A mapping exercise I executed on the zoning and usage of Gennevilliers.
Today's post primarily consists of excerpts from an article by Mark Foster Gage (Assistant Professor at Yale), entitled 'In defense of design' – from Log 16 – and the subject is the demise of architectural precedents in contemporary design theory. It struck a particular chord with me, and it touches on one of the questions Millennium People is most interested in: to what extent (if any) does architecture have the power to shape society? Is even the most daring utopic design merely a reactive solution to pre-existing social (or other) problems? Can architecture ever really be a revolutionary expression of a civilisation's desire for improvement?
The architectural line is now defensible only if it is the direct result of an act of analysis, of a process, a mapping exercise, or just about any manipulation of data emerging from any body of factors. This contemporary emphaisis on process and analysis is largely the product of a drift in architectural theory from linguistic and poststructural models to what... is commonly being referred to as "research architecture".
While nobody was watching, the actual research of "research architecture" as a theory intended to reinforce our understanding of architecture in larger globl contexts – whether geospatial, social, political, economic, ethnic, or other – was diluted, mixed with artificial sweeteners, packaged with witty icons and hairline vectors, and sold cheaply in the world's design schools, not only as a new line of thought, but also as the newest and most harmonious of architectural chorus lines.
There are clearly historical arguments to be made for "research architecture as theory, however few the precedents may be. But there is no such precedent for the trickle-down Reaganomics of "research architecture" as practice, which is only a reflection of a wholly contemporary architectural culture based on the easy, the quick, and the convincing, and on the frequent – at times even sincere – yet mistaken assumption that we are always more powerful in dealing with social injustice or inequality in our role as architects than in our roles as citizens or activists.

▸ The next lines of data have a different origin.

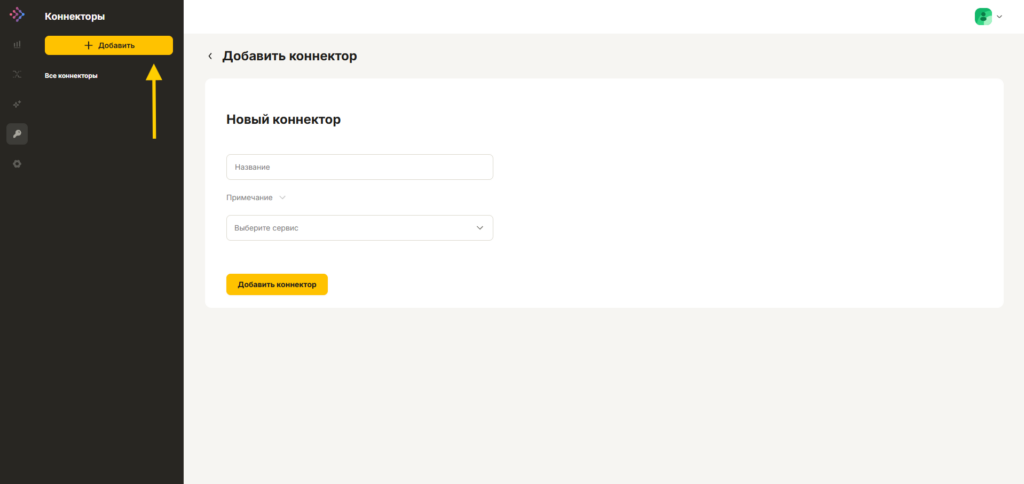
Task: Go back using the arrow beside Добавить коннектор
Action: pyautogui.click(x=210, y=56)
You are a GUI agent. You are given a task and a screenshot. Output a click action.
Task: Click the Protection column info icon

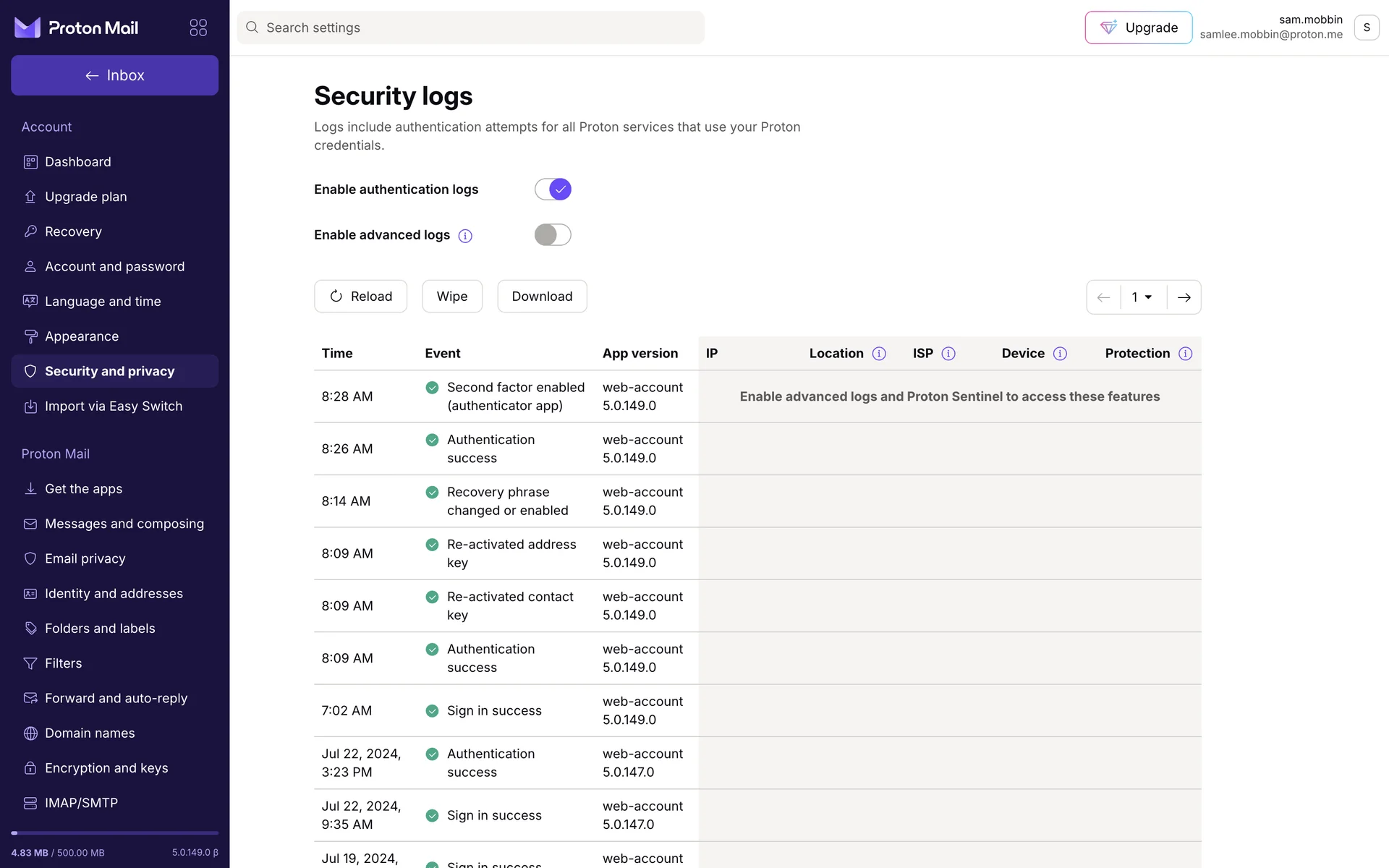pyautogui.click(x=1185, y=354)

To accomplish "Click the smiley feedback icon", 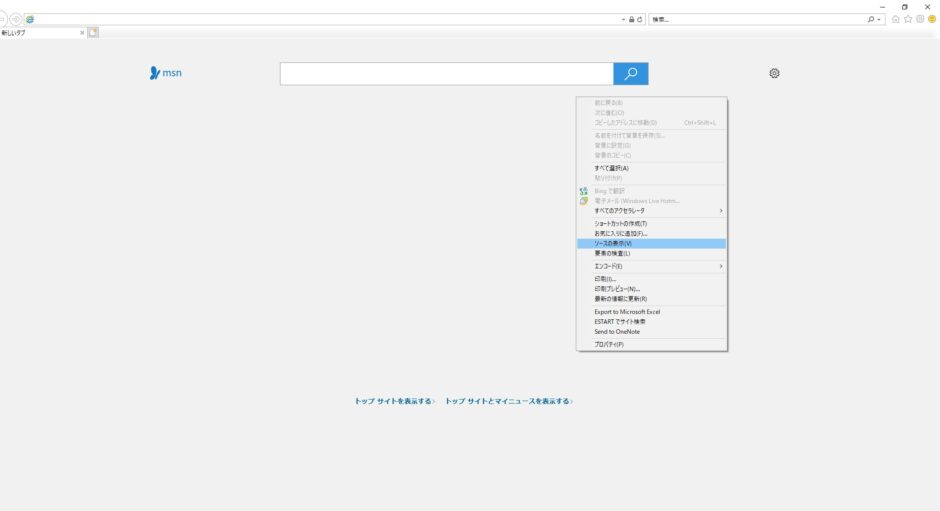I will [932, 19].
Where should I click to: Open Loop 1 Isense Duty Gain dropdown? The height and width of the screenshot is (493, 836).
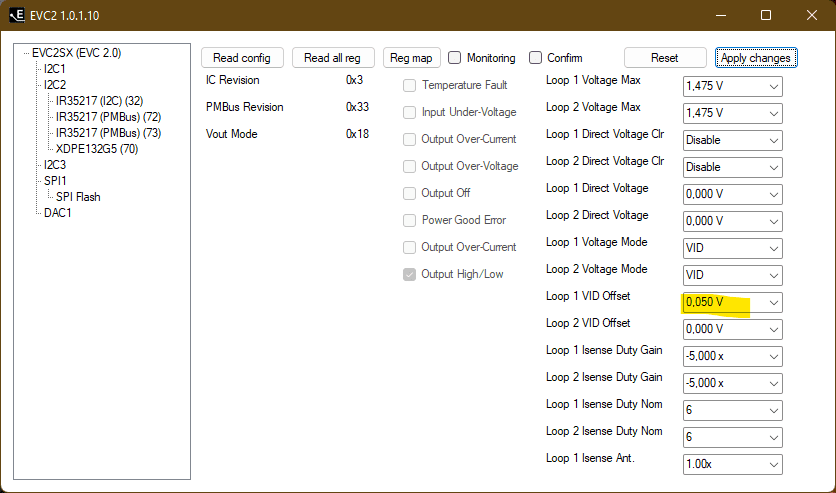pyautogui.click(x=732, y=356)
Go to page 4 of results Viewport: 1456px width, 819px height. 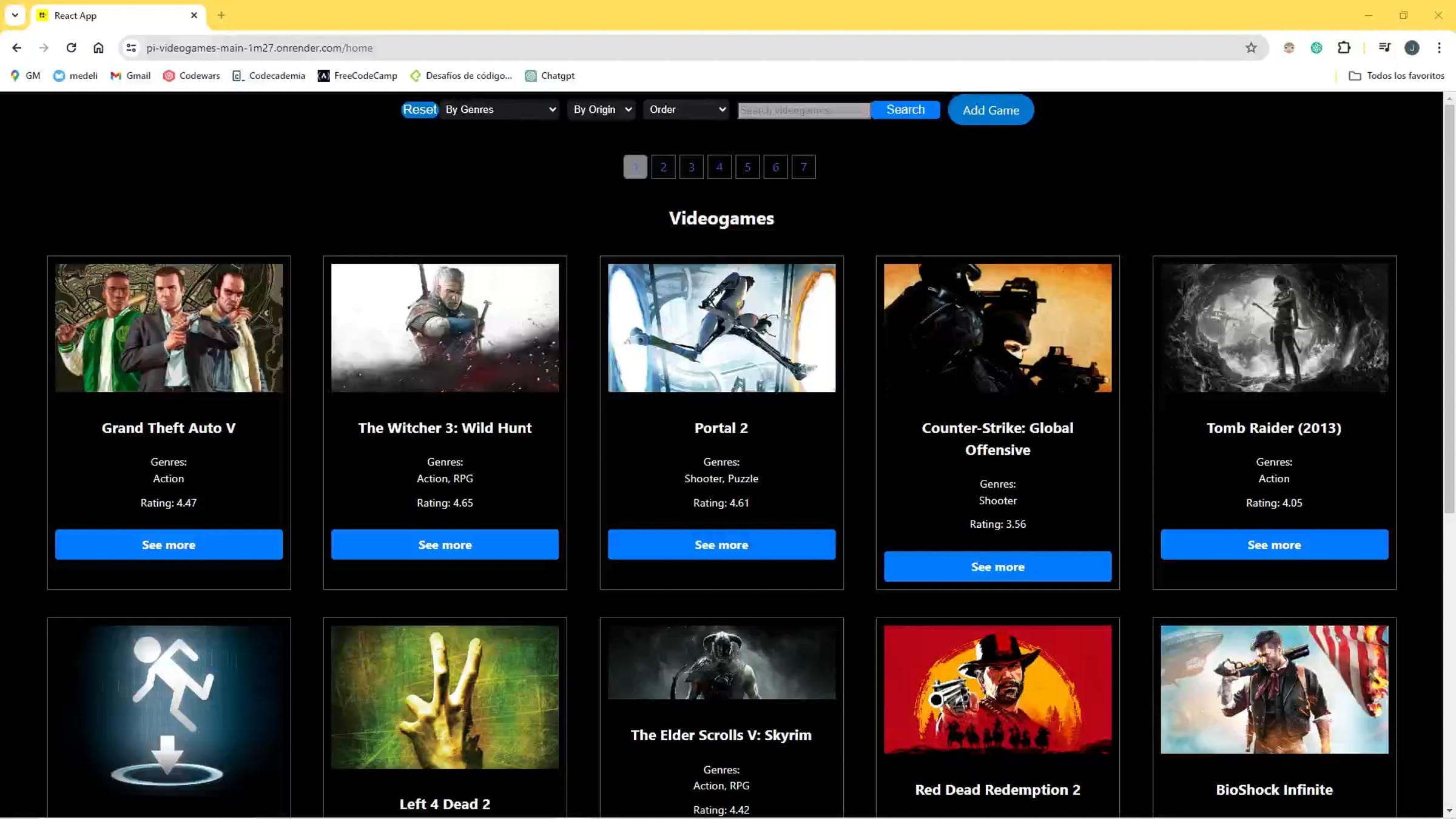point(719,167)
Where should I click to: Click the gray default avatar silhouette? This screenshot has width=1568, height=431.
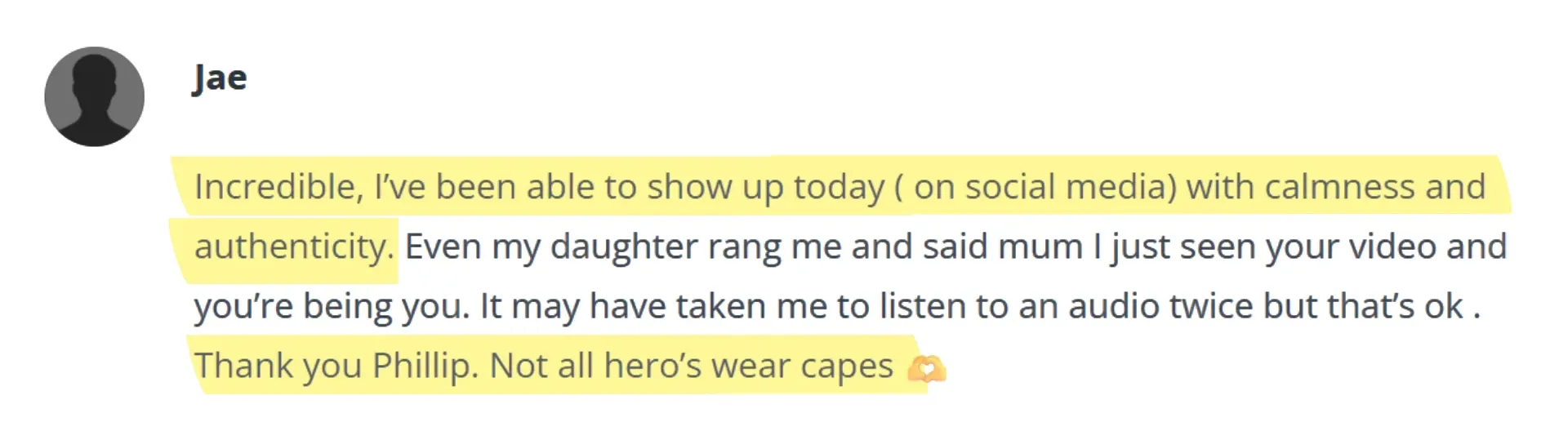pos(94,96)
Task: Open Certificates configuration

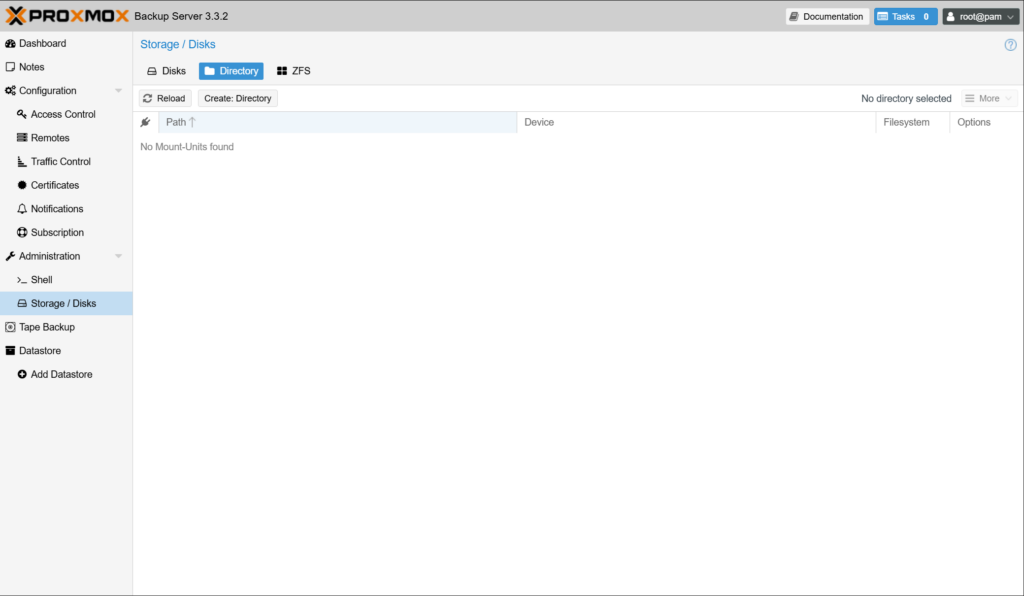Action: [x=54, y=186]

It should also not be forgotten that architecture has functioned historically not only as a record of change but also as an instigator of change, and any architecture dedicated to solving problems discovered within an existing organisational system is therefore partially complicit in sustaining the status quo of that system – or at the very least relegates itself to the weaker position of subverting existing standards instead of optimistically endorsing new ones.When I was at school I was told, by dusty relics of the post-war Modernist push, that they were surprised to discover their architecture had a lot less influence on society than they had expected. Will it be the same for those of the profession that have strayed too far into the meaningless end of "research architecture"? Gage states that "research architecture" demands only information, "which today is as ubiquitous as asphalt", while the use of architectural precedents requires knowledge and "a dedicated understanding of the historical lineage of architecture – hard things to come by with a quick Google search." The real point Gage is trying to make is that while the collective informatic resources of the profession are growing exponentially, those of the individual are waning. This is not unique to architecture. As access to information becomes ever more instant and easy, so our propensity to forget what we consider superfluous becomes more puissant. That is, we do not retain the results of our searches: we are erasing (or blocking) our own internal cookies.
A map of the Ile-de-France region indicating the plateaux, cliff edges and valley bottoms. I did this image while working on the competition for Grand Paris.